Record excerpts:
□ □ □

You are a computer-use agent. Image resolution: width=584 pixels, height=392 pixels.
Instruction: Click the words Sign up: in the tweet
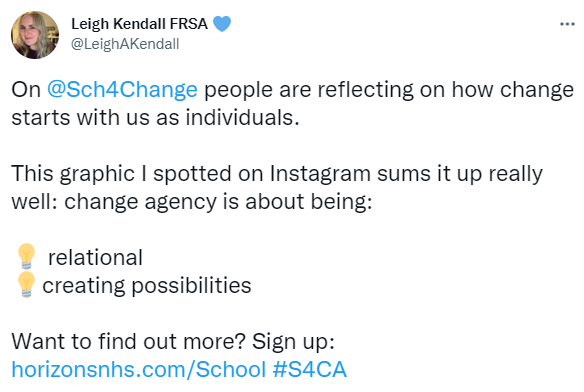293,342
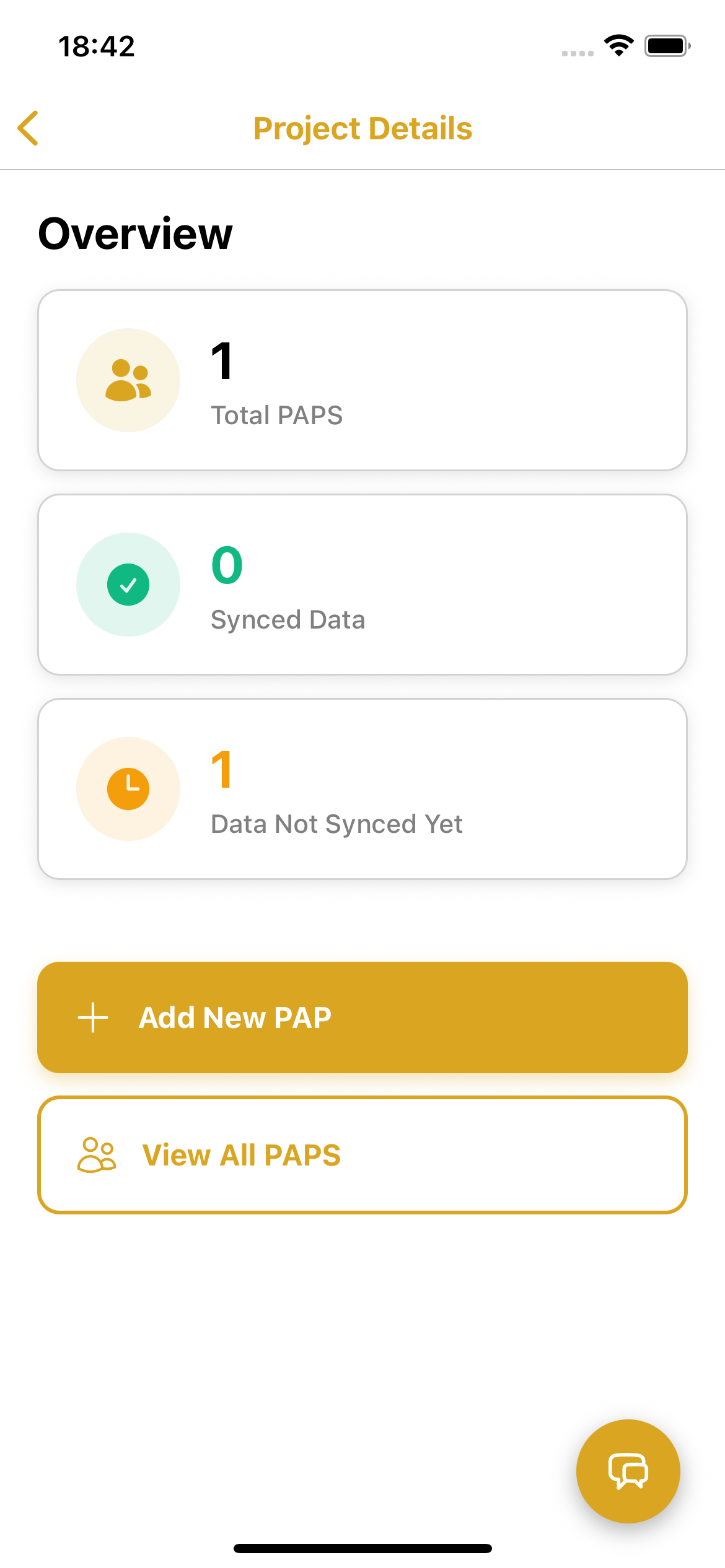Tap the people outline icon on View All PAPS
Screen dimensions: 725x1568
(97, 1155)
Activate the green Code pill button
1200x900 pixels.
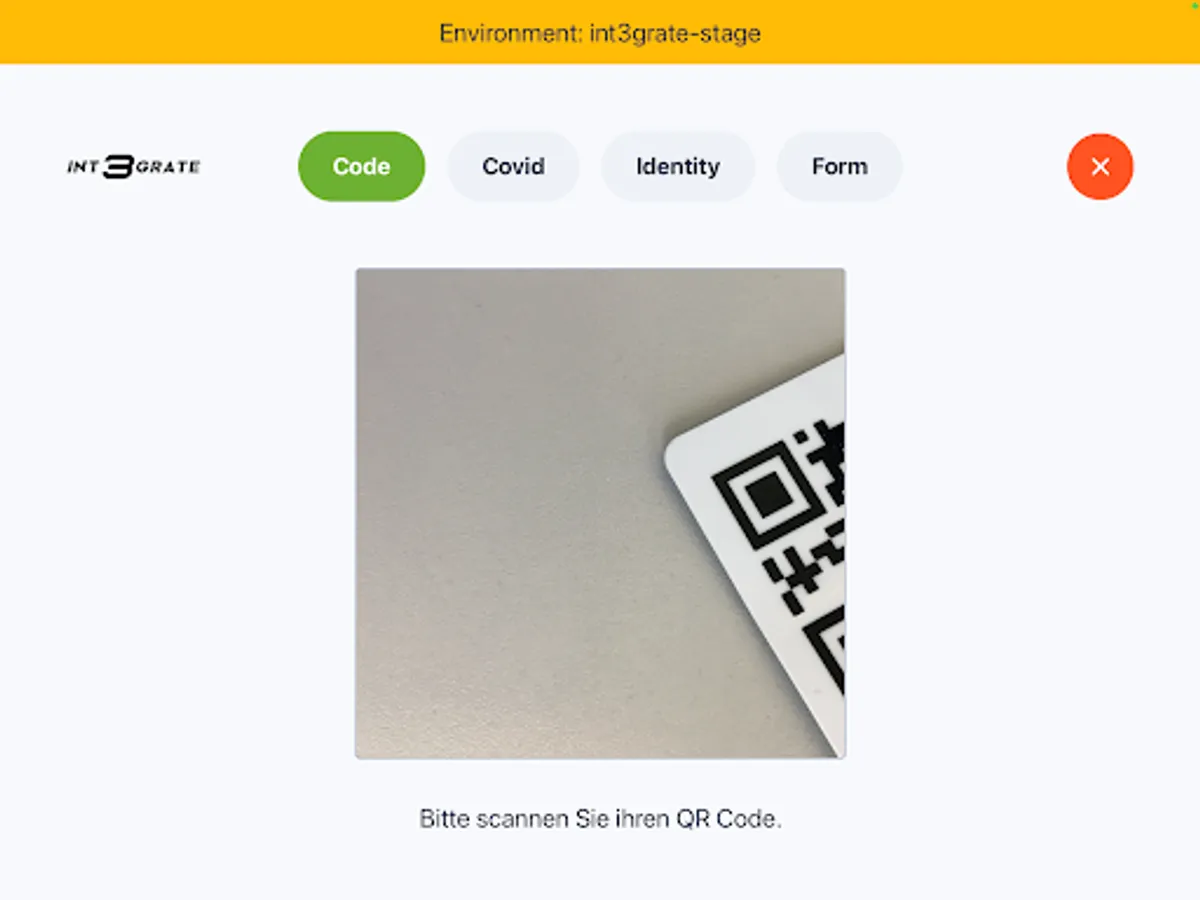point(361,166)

□ □ □

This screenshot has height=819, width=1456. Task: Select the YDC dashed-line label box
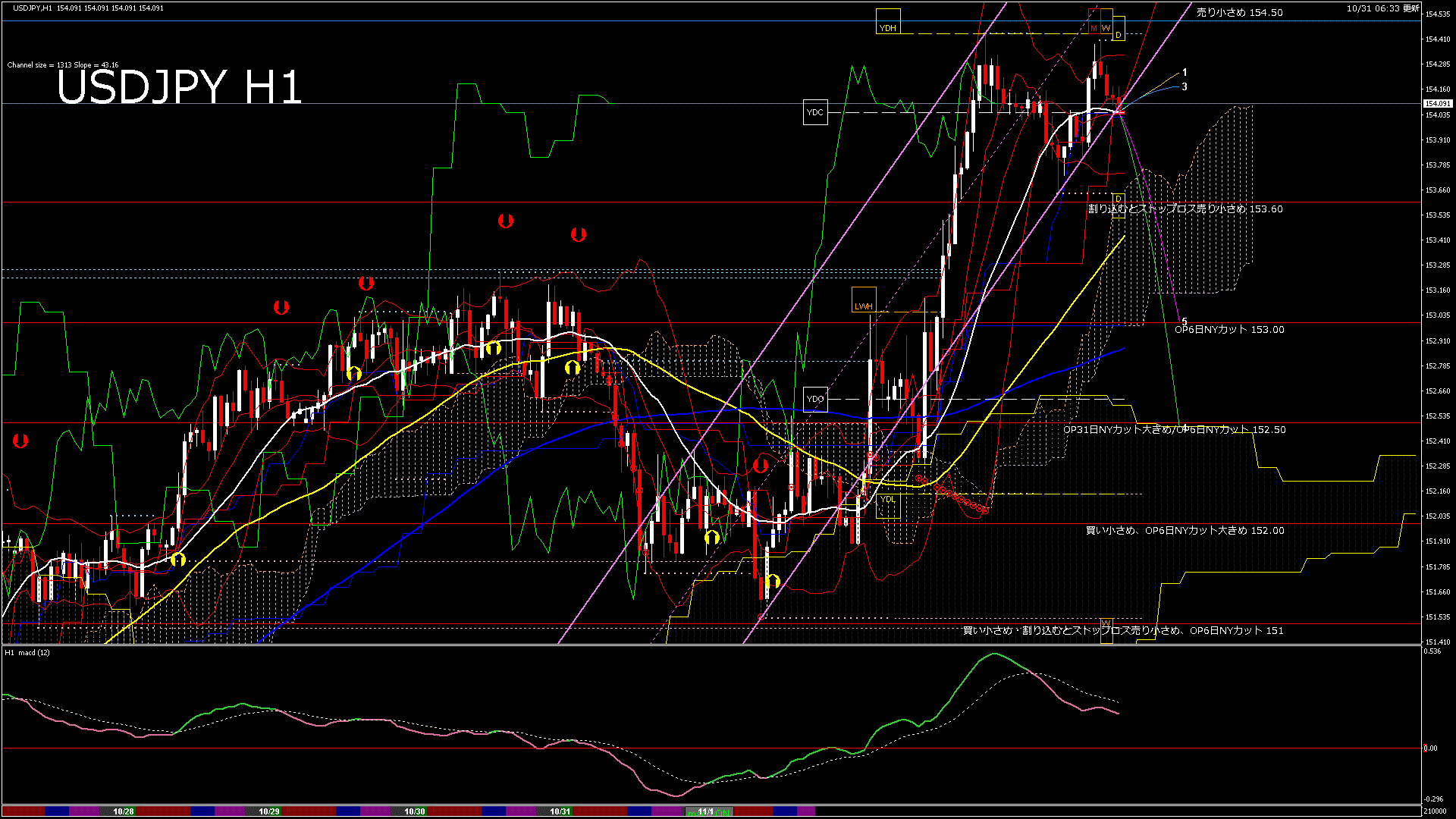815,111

□ □ □

Update the lines between the one holding "Activate the green Code pill button" and the one holding "point(361,166)", inclusive, by putting "blue" in place of "green" and keeping everything else the same. Return only those lines and leave out the pictures.

Activate the blue Code pill button
1200x900 pixels.
point(361,166)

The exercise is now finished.